Not really. The reason a Doc claims to save himself from Lynch is that he’ll be Doc Night 2 also, and Night 3, etc. Better to Lynch a likely Vanilla. But with all Townies having roughly equal value, it wouldn’t much matter if you claimed or not; indeed specific claims might be anti-Town if Scum had a Blocker.
I still think it’s a mistake to save players from themselves. The best way to deal with a cascading claim-fest is for Town to not automatically spare all power role claims. If Town play suboptimally, then they might lose as a result. This does not mean that there’s a flaw in the rules of the game; it just means that it is a game.
I haven’t played mafia in a while, but I always took these sorts of things as simply part of the mechanics of the game. As said, the craziness of the end of the day is more a result of the specifics of the game setup in terms of power roles rather than the general mafia rules. It is the responsibility of the town to make the tough decisions early about whether a given role claim is sufficient to save someone or if voting for another, forcing another claim, possibly a more valuable role, and giving more information to the scum is worth it. Basically, end of day shenanigans isn’t so much something that should be eliminated by changing rules, rather it should be recognized as suboptimal play and allowed to either be remedied by the town or manipulated by scum.

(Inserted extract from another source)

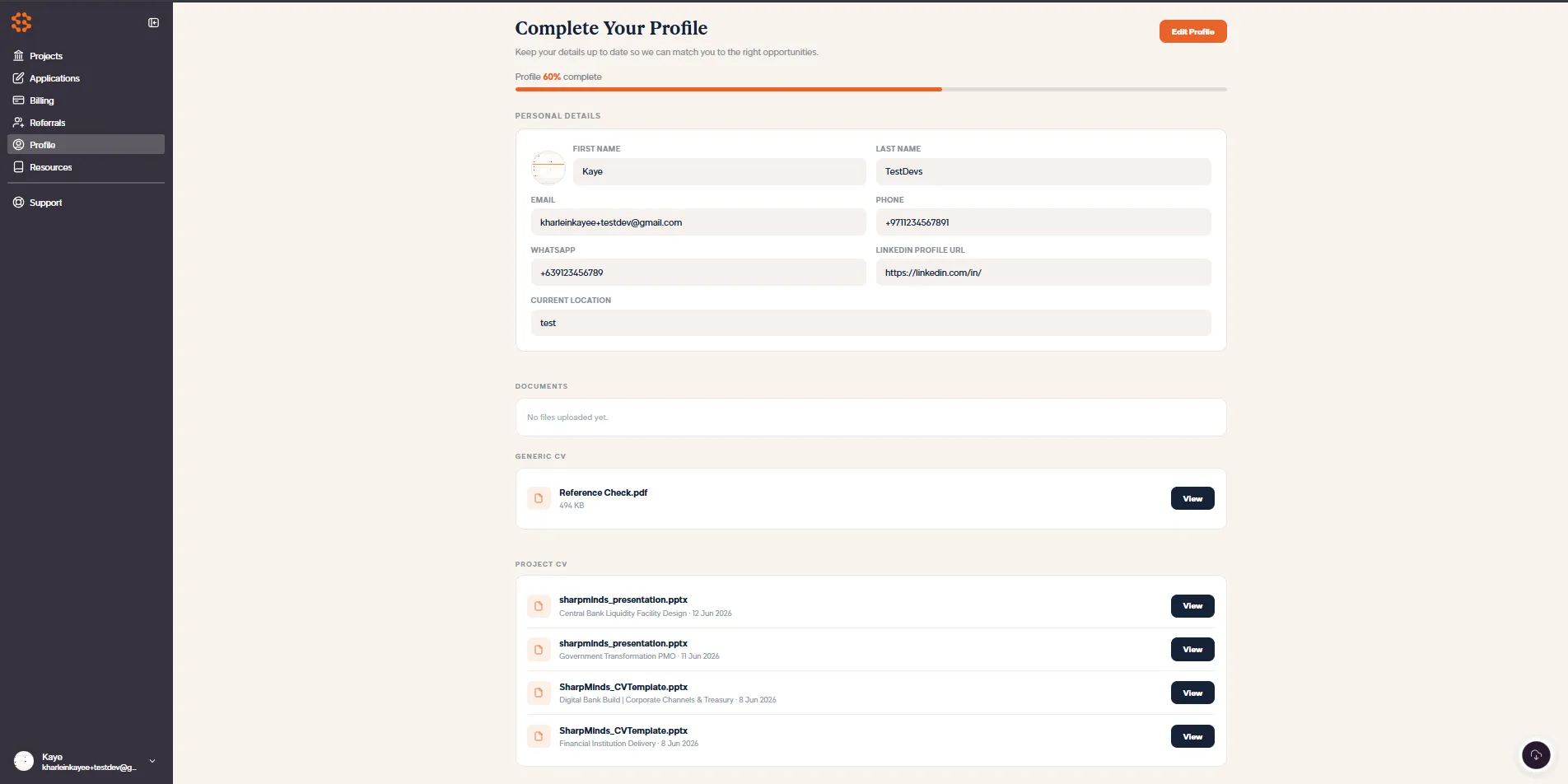Click the Projects building icon in sidebar
Viewport: 1568px width, 784px height.
point(18,56)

And as for not being available for the end of day, it can confer a disadvantge, but considering that roles are typically assigned randomly, other than poor luck, it doesn’t necessarily favor one side or the other. I think the best control for this is simply ensuring that days and nights are long enough for everyone to typically weigh in multiple times. Similarly, I think the onus should be on the town to set reasonable limits to help control any potential chaos. It should be up to town to enforce some minimum time on a claim so that everyone can weigh in on it and they should weigh increasing suspicion on anyone who doesn’t follow such established rules. Sure, there’s some meta-gaming involved there, but I’d always felt that manipulating meta-gaming in such a way was in poor form anyway.
The all power crazy games are fun, but I find more and more often that I’m more engaged in the game, and more interested in whats going on once the powers have cleared, or in games with very limited power roles (if any).
I’d love to play in a straight vanilla game, and one of my most favorite variants is F11.
But the downside is that from a VT perspective the Days of mafia are like cheap beer: You have to suffer through the first couple before things start getting interesting.
I personally am not a fan of closed setups because you start meta-gaming into what roles “might” be in the game (cf the infamous Chia Bingo Manager), and I feel that to be a detraction from the actual game, but IDK if I’d push for all games to be open setup in the rules themselves. It’s certainly a factor you have to consider in balance–Mafia being a game of trading numbers for information, having an open setup basically hands Town free information from the very beginning about what and how many roles exist in the game, as well as how close they are to victory or loss.
I definitely like the “Vanilla role PM is known to everybody” rulechange that we (at Idle’s Psychopath boards) made early on, though. Using role pm wording as a “handshake” for vanilla players so they can town-confirm each other seems kinda cheat-y, since Vanillas are not technically supposed to have that kind of power.
I’m a big proponent of open setups. Closed setups make it harder to play well, because players don’t know what they’re up against. But I don’t usually go so far as to reveal the precise role distribution. A little uncertainty is better because it forces the players to think more, instead of relying on mod-given information.
I don’t think that a more open setup favors either side. After all, most power roles are town, so letting the scum know what the town has helps them.
Well, a too open setup definitely favors Town, since it makes roles confirmable by lack-of-counterclaim. But you can get around that by having a list of roles and just saying that the game will consist of some subset of those roles, and there may be multiples of some.